Peer Review: the Publication Game and “the Natural Selection of Bad Science”

Editor’s Note: This is part II; part I can be found here.

Professor Brian Wansink is head of the Food and Brand Lab at Cornell University. The lab has had problems, some described in an article called “Spoiled Science” in the Chronicle of Higher Education early in 2017:

Four papers on which he is a co-author were found to contain statistical discrepancies. Not one or two, but roughly 150. That revelation led to further scrutiny of Wansink’s work and to the discovery of other eyebrow-raising results, questionable research practices, and apparent recycling of data in at least a dozen other papers. All of which has put the usually ebullient researcher and his influential lab on the defensive.
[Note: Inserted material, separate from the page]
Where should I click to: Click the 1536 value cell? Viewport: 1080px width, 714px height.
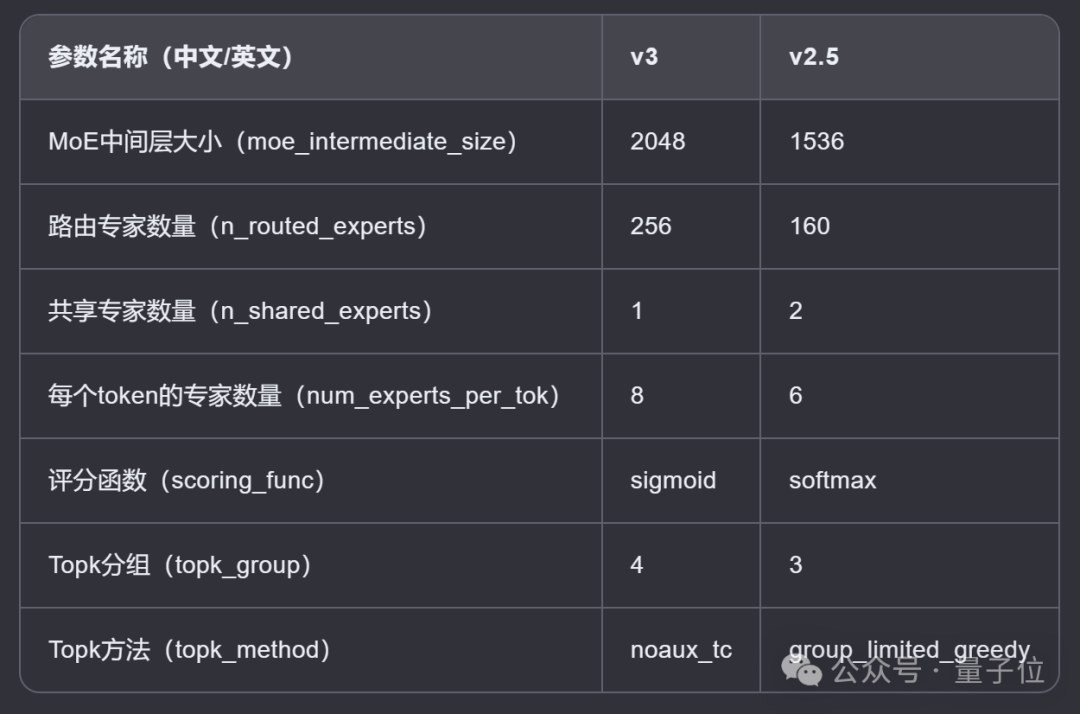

More recently, Wansink’s lab published data purporting to come from 8- to 11-year-old children that were in fact obtained from 3- to 5-year-olds.

Compared to these gaffes the lab’s next problem looks like a very minor one:

Wansink and his fellow researchers had spent a month gathering information about the feelings and behavior of diners at an Italian buffet restaurant. Unfortunately their results didn’t support the original hypothesis. ‘This cost us a lot of time and our own money to collect,’ Wansink recalled telling the graduate student. ‘There’s got to be something here we can salvage.’ [my italics]

Four publications emerged from the “salvaged” buffet study. The topic is no doubt of interest to restaurateurs but unlikely to shed light on the nature of human feeding behavior. It’s entertaining. The study is correlational, not causal—no experiments were done. These are all characteristics typical of most of the “science” you will read about in the media: a distraction and a waste of resources, perhaps, but not too harmful.

The real problem, the probable source of all of Wansink’s other problems, is hinted at by the bit in italics. It’s pretty clear that Professor Wansink’s aim is not the advancement of understanding, but the production of publications. By this measure, his research group is exceedingly successful: 178 peer-reviewed journal articles, 10 books, and 44 book chapters in 2014 alone. Pretty good for 10 faculty, 11 postdocs, and eight graduate students.

The drive to publish is not restricted to Professor Wansink. It is universal in academic science, especially among young researchers seeking promotion and research grants. The concept of the LPU (“least publishable unit,” i.e., the least amount of data that will get you a publication so your total can be as large as possible. The analogy is to physical units such as BTU=British Thermal Unit.) has been a joke among researchers for many years. I described the new industry of “pop-up” journals that have arisen to meet this demand in Part I.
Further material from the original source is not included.